Das klang interessant. Rothmann-Schokolade war Victor ein Begriff gewesen, schon bevor er nach Stuttgart gekommen war.

»Wohnt ihr hier in der Nähe?«

»Ja, es sind nur …«, sagte Anton.

»Nicht direkt«, fuhr Karl dazwischen.

»Was heißt das, nicht direkt?«

»Na ja, ein Stückle muss man schon laufen.«

»Ich denke, ihr packt eure Sachen und wir gehen gemeinsam zu euch nach Hause. Vielleicht kann ich ja ein gutes Wort bei eurem Vater einlegen. Ich habe als Bub auch so manchen Unsinn angestellt«, meinte Victor.

Die beiden Jungen starrten ihn verblüfft an und sagten ausnahmsweise nichts mehr.

Victor besah sich noch einmal die Wand des Schuppens. Viel war nicht passiert. Aber man musste den Schaden melden, daran bestand kein Zweifel. Für Rothmann dürfte die Übernahme der Kosten kein nennenswertes Problem darstellen, der Fabrikant galt als vermögend.
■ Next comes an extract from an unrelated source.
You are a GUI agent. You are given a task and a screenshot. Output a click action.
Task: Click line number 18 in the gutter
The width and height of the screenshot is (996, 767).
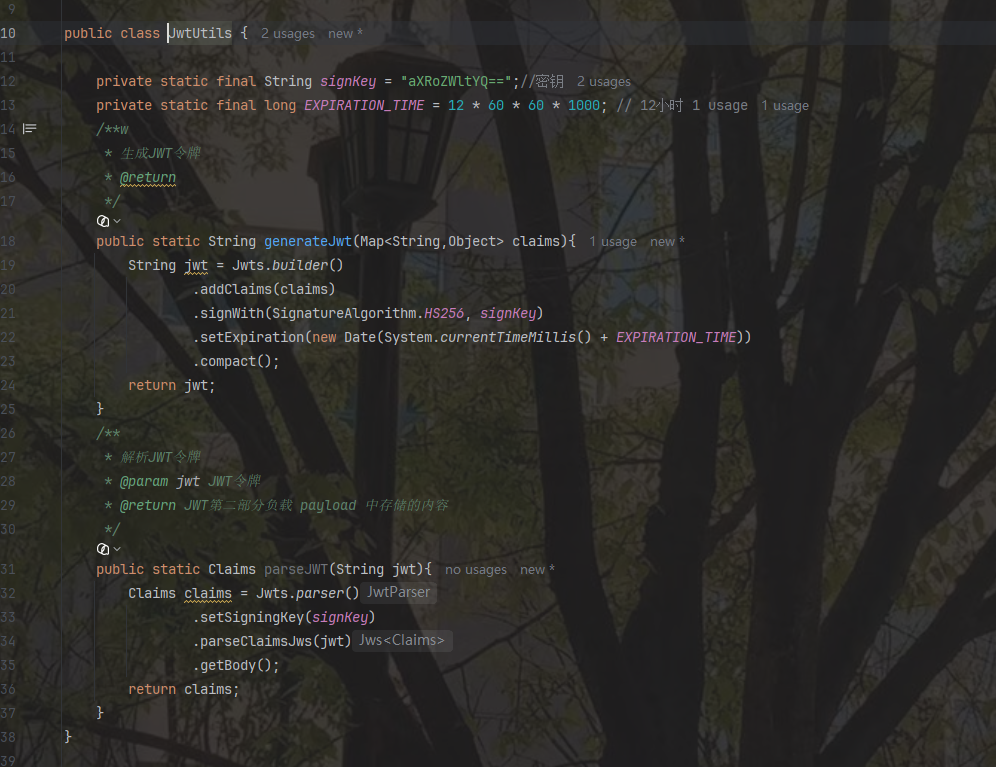click(8, 241)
Den Buben hingegen würde wohl eine saftige Strafe ins Haus stehen.

Kleinlaut sammelten die beiden ihre Sachen ein und folgten ihm.

Als sie gemeinsam den Bereich der Zahnradbahnstation verließen und auf die Straße traten, hörte Victor plötzlich Rufe und ein heftiges Rasseln. Gewarnt sah er sich um, während der Lärm weiter anschwoll – aufgeregte Schreie mischten sich in lautes Ächzen, Klappern und Rattern.

Nur Sekundenbruchteile später raste mit hoher Geschwindigkeit eine Kutsche auf sie zu. Der Kutscher hielt sich nur mit Mühe auf dem Bock, während er mit aller Kraft an den Zügeln zerrte und versuchte, die beiden durchgehenden Pferde zum Stehen zu bringen. Instinktiv breitete Victor die Arme vor den Zwillingen aus, um sie zu schützen. Doch während Anton zur Seite wich, stolperte Karl auf die Straße. Ohne nachzudenken stürzte Victor hinterher und bekam ihn genau in dem Moment zu fassen, als die Kutsche an ihnen vorbeischlingerte. Er zog Karl zurück, konnte aber nicht verhindern, dass eines der panischen Pferde das Kind mit dem Huf am Bein traf.

Das knackende Geräusch und Karls gellender Schrei ließen Victor zusammenzucken. Sekundenbruchteile später sackte der Junge in seinen Armen zusammen. Mit einem Ruck zog er ihn aus der Gefahrenzone, während die Kutsche einige Meter weiter allmählich zum Stehen kam.

Für einen Moment herrschte Totenstille.

Anton stand verstört am Straßenrand und hatte die Hände vor den Mund geschlagen. Um sie herum hatten sich einige Sonntagsausflügler versammelt, denen eine Mischung aus Schreck und Schaulust ins Gesicht geschrieben stand. Der Kutscher bemühte sich, die nass geschwitzten, schnaubenden Pferde zu beruhigen und blickte besorgt zu ihnen herüber.

Victor sah auf den Jungen in seinen Armen. Er war kreideweiß und rührte sich nicht, sein Unterschenkel stand in einem unnatürlichen Winkel ab, in der offenen Wunde erkannte man den gebrochenen Knochen.

Langsam löste sich die allgemeine Schockstarre. Irgendjemand rief nach einem Arzt, ein anderer nach einem Karren, woraufhin einer der Anwohner einen Leiterwagen brachte. Vorsichtig legte Victor den verletzten Karl hinein, der langsam zu sich kam und vor Schmerz zu schreien begann. Victor sprach beruhigend auf ihn ein, zog seine Jacke aus und legte sie unter das verwundete Bein.

Die Gruppe der Zuschauer wich zurück, als Victor die Deichsel aufnahm.

»Warten Sie doch, bis der Doktor kommt«, rügte einer der Umstehenden.

Victor ging nicht darauf ein. »Du musst mir zeigen, wo ihr wohnt«, raunte er stattdessen Anton zu.